El Museo Thyssen-Bornemisza presenta
la exposición Paseo por el amor y la muerte, dedicada al pintor
belga Paul Delvaux (1897-1994), que puede verse en el museo madrileño
hasta el 7 de junio de este año. Realizada en colaboración
con el Musée d’Ixelles y comisariada por Laura Neve, su
agregada científica, la muestra reúne en un recorrido
temático más de medio centenar de obras procedentes de
colecciones públicas y privadas de Bélgica, mereciendo
una mención especial la de Nicole y Pierre Ghêne, en la
que se asienta este proyecto, para el que han cedido 38 piezas.
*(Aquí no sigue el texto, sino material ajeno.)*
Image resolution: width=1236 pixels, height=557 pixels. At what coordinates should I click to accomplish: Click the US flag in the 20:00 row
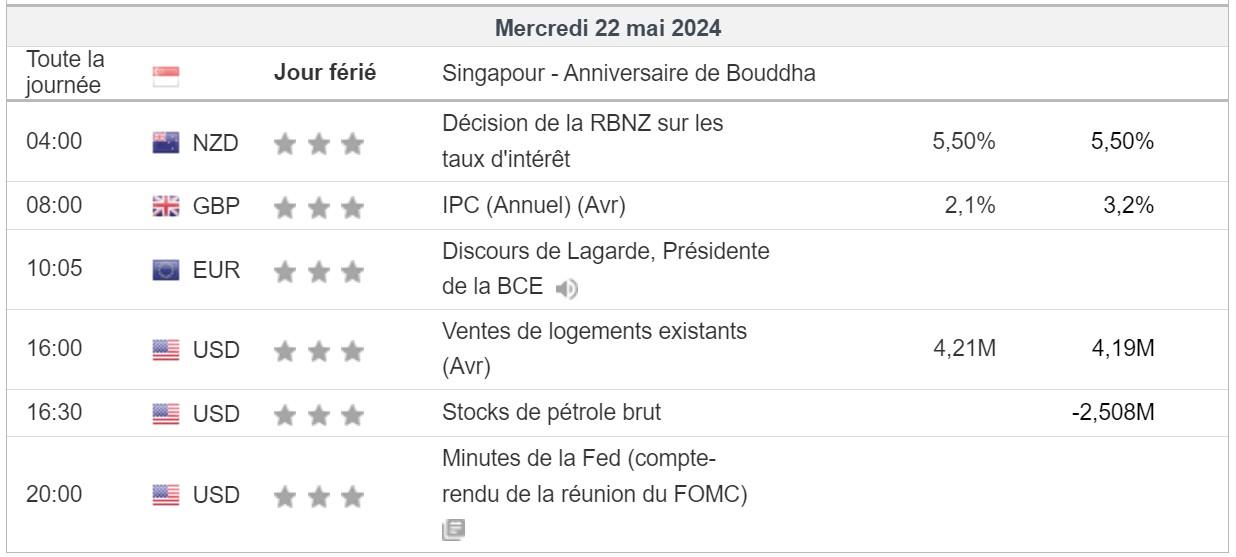point(166,495)
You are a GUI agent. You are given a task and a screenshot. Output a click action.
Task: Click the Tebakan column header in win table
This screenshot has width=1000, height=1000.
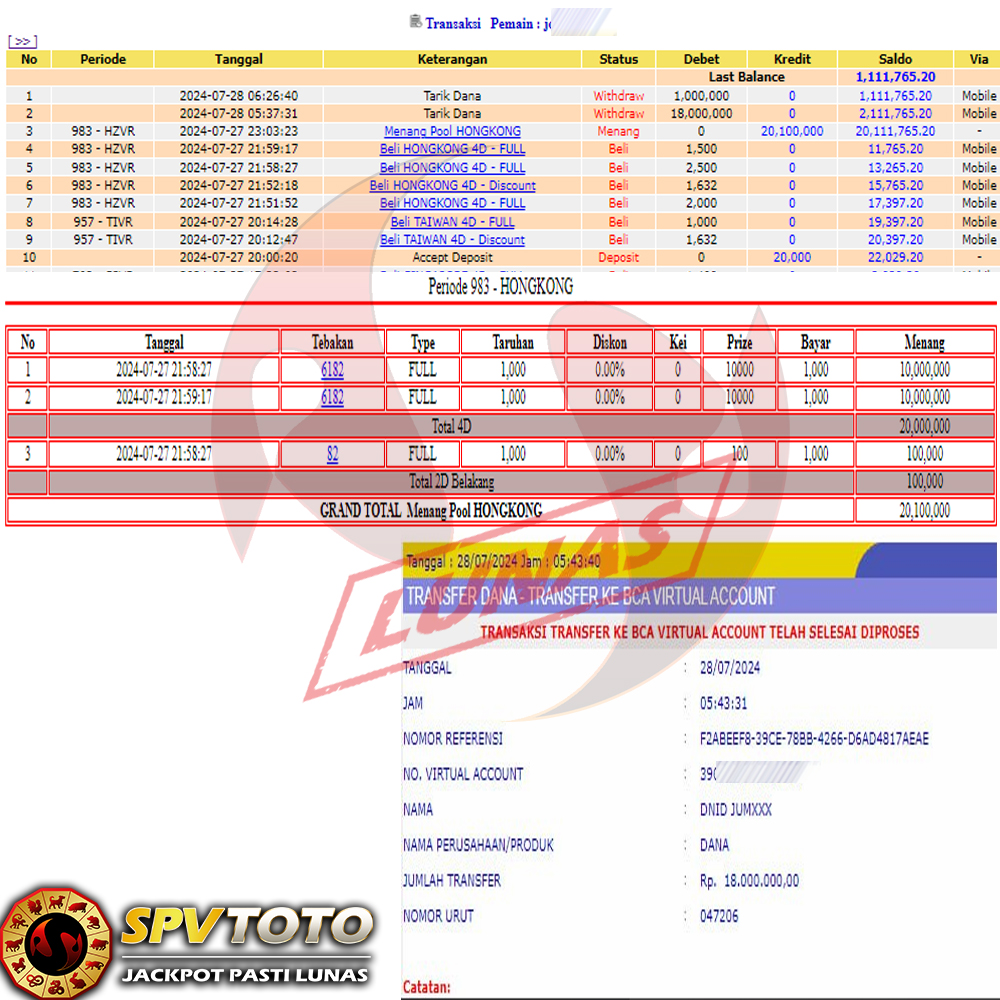332,342
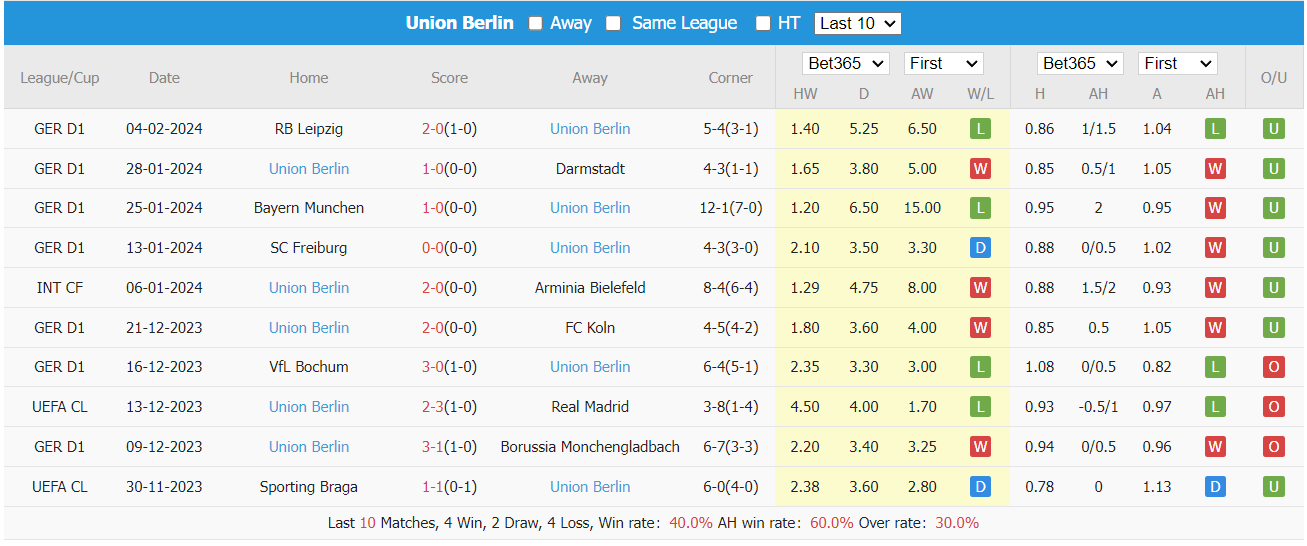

Procedente de una familia de abogados,
Delvaux estudia Cultura de la Antigüedad Clásica en el Ateneo
de Saint-Gilles en Bruselas (1910-16), y posteriormente consigue el
permiso de su padre para acceder a la Academia de Bellas Artes de Bruselas,
donde, tras un breve periodo dedicado a la arquitectura, estudia pintura
decorativa, graduándose en 1924. En sus primeras obras se observa
la influencia de los expresionistas flamencos, como Constant Permeke
y Gustave de Smet, que constituyen la vanguardia belga del momento.
Ya entonces comienza a mostrar interés por la representación
del ser humano, sobre todo de la mujer, que se mantiene como una constante
a lo largo de su carrera.
Tras haber experimentado con el realismo,
el fauvismo y el expresionismo, Delvaux descubre la obra de Magritte
y Giorgio de Chirico. Según Laura Neve, comisaria de la exposición,
‘por el contacto con de Chirico sus obras adquieren un carácter
teatral, tanto por el protagonismo de los decorados como por las composiciones
estructuradas en planos sucesivos, las posturas hieráticas de
los personajes o incluso sus estrafalarias vestimentas. Las posturas
pierden naturalidad, se congelan, son una puesta en escena’.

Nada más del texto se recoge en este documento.